A passage in the Enchiridion by the Roman slave-turned-Stoic philosopher, Epictetus, caught my attention this morning:
“In every act observe the things which come first, and those which follow it; and so proceed to act. If you do not, at first you will approach it with alacrity, without having thought of the things which will follow; but afterward, when certain ugly things have shown themselves, you will be ashamed.”
He then illustrates the advice with an example from an athletic competition:
"[Say you] wish to conquer at the Olympic games. But observe both the things which come first, and the things which follow; and then begin the act. You must do everything according to rule, eat according to strict order, abstain from delicacies, exercise yourself as you are bid at appointed times, in heat, in cold, you must not drink cold water, nor wine as you chose; in a word, you must deliver yourself up to the exercise master… When you have considered all this, if you still choose, go to the contest."

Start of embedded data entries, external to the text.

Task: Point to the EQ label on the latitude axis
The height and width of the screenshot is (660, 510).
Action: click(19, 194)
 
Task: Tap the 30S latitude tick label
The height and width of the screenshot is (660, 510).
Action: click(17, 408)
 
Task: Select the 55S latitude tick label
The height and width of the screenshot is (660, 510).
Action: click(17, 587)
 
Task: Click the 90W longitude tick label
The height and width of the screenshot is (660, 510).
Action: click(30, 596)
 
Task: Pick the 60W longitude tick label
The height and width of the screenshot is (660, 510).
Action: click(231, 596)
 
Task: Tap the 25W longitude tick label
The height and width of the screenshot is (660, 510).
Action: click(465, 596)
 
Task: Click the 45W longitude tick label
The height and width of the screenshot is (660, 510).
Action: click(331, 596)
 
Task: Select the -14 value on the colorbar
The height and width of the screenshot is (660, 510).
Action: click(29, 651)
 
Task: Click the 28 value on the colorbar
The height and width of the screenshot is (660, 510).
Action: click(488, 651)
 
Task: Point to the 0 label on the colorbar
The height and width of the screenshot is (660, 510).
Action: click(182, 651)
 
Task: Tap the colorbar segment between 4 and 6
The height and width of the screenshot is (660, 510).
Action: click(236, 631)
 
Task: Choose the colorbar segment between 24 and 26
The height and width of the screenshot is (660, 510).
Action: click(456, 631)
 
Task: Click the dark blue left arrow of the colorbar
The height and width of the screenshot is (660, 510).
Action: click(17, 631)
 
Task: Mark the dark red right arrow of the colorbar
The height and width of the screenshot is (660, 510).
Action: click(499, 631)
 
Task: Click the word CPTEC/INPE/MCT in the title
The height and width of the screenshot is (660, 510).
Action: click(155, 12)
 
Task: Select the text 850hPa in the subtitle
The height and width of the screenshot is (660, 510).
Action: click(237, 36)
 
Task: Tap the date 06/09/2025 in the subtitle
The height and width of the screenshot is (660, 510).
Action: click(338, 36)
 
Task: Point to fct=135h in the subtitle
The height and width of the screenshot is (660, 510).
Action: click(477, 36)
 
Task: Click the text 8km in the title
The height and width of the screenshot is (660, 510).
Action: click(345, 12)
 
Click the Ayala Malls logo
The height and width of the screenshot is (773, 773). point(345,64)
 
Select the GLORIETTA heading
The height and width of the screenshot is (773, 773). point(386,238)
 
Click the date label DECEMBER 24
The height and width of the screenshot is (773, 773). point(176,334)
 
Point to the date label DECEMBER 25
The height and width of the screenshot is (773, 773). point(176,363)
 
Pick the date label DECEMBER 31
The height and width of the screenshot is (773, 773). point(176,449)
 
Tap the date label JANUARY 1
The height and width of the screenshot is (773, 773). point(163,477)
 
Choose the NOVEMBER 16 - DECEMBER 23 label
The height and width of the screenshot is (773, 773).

Epictetus wrote these words almost 2,000 years ago, but they ring with truth today.
Let’s take our own example of signing up for a race such as a marathon, half marathon, or a 5K. It’s exciting to sign-up for a new race. But Epictetus counsels us to consider all the following events: the long training runs, early mornings, sore muscles, stricter eating, and time away from family and friends. After considering all that must follow, sign up for the race with a clear conscience and determination to do the work required. If you don’t fully consider your decisions, and I can attest from personal experience, when you hit the challenging parts of training – sore legs, long workouts – you won’t have the discipline or motivation to get you through to your goal and reach new personal bests.
Epictetus’ words serve as a timeliness reminder that success in any endeavor requires careful consideration of both the initial excitement and the challenges that lie ahead.